TASKS:
a - Render the following sentence from the climbing forum thread into French: "I ended up doing it twice in the end, once with a pad, once without."
b - In the climbing forum thread, what Font grade is given for the crux of the route?

TEXT SEGMENT:
........

Check out the video of Jordan here...

Read more at http://www.ukclimbing.com/news/item.php?id=67637

The Pylon King on 27 Nov 2012
In reply to UKC News:

A mat halfway up the route - i don't think i've seen that before.
Goucho on 27 Nov 2012
In reply to Mr Mark Stephen Davies: Why not just wear one of those big 'Sumo' suits and have done with it!

Is the E8 grade with the mat, or without it?
In reply to UKC News: Nice one Jordan!

Gotta love Baildon Bank! :)
Enty - on 27 Nov 2012
In reply to Jack Geldard - UKC Chief Editor:

Baildon saved my life during foot and mouth - underrated.

E
Lukas V-L - on 27 Nov 2012
In reply to Goucho:
> (In reply to Mr Mark Stephen Davies) Why not just wear one of those big 'Sumo' suits and have done with it!
>
> Is the E8 grade with the mat, or without it?

"It takes the arete to the right of Speak the Truth. It's quite short, but really bouldery to get off the starting ledge, to a bolder sort of finish. I ended up doing it twice in the end, once with a pad, once without. The pad makes the start move off the ledge way easier because it lifts you higher into the starting undercuts."
The Pylon King on 27 Nov 2012
In reply to Lukas V-L:

.... but theres two pads.
Simon Caldwell - on 27 Nov 2012
In reply to Lukas V-L:

Those comments are from a different climber about a different route :-)
tobyk - on 27 Nov 2012
In reply to UKC News:
I was literally checking out curving crack the HVS next to this, this afternoon. thought to myself bloody hell there's chalk up that arete. look's hard. Well done
Frank4short - on 27 Nov 2012
In reply to Lukas V-L:
> (In reply to Goucho)
> [...]
>
> "It takes the arete to the right of Speak the Truth. It's quite short, but really bouldery to get off the starting ledge, to a bolder sort of finish. I ended up doing it twice in the end, once with a pad, once without. The pad makes the start move off the ledge way easier because it lifts you higher into the starting undercuts."

Weren't those the comments about the other route?

Tyler - on 27 Nov 2012
In reply to UKC News:

That looks terrifying! Nice one Jordan
biscuit - on 27 Nov 2012
In reply to Goucho? Mr Mark Stephen Davies:

Here we go again.

As he hasn't on-sighted it the E8 is only a proposed grade, without mats i would guess.

I am sure we can all see the consequences of coming off the FONT 7C+ ( i.e. really bloody hard ) crux.

Jordan has chosen to climb the route without risking serious inury or death. Thi smay be hard to believe but some peolpe don't want to hurt themselves too badly or get killed just for a sport.

........

RAW DATA:
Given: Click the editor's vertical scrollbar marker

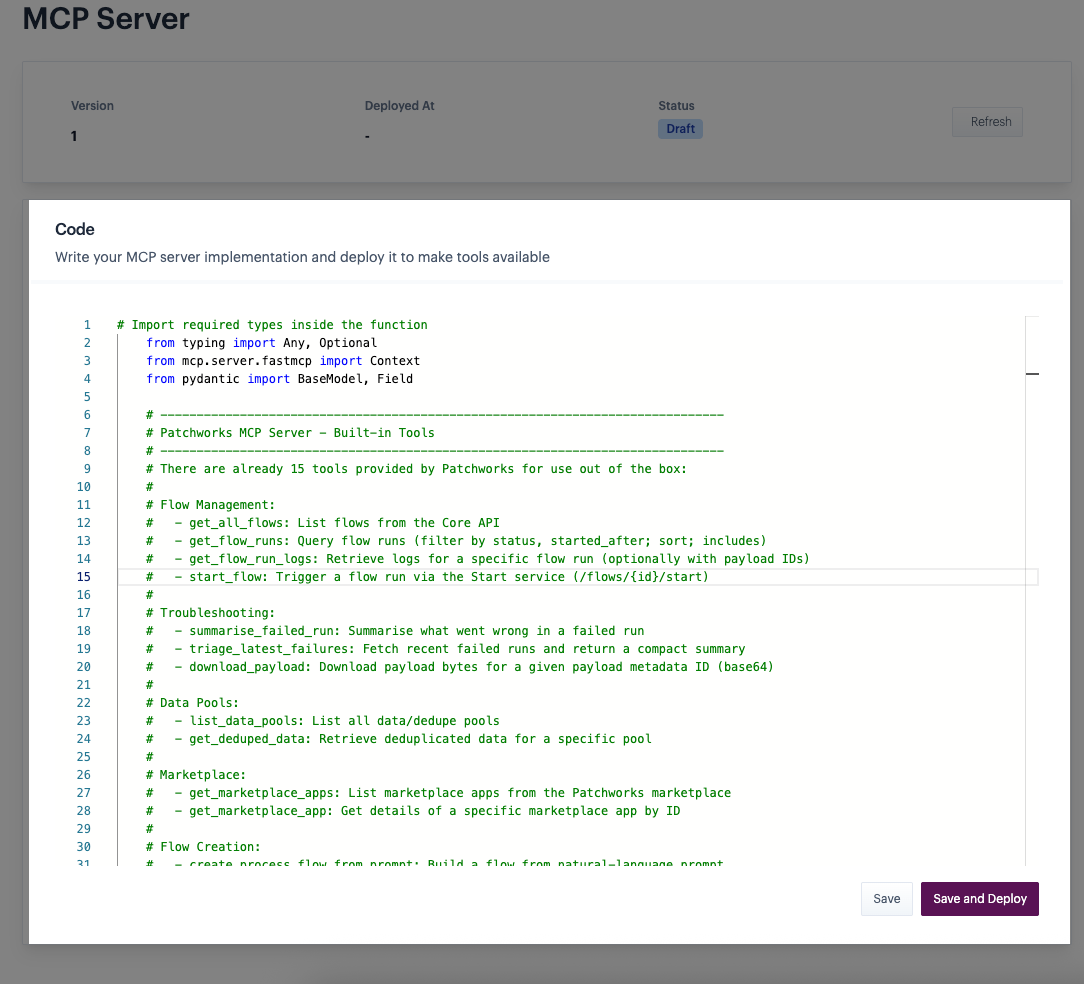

........

OUTPUTS BY TASK:
a - J'ai fini par la faire deux fois, une fois avec un crash pad, une fois sans.

b - Font 7C+.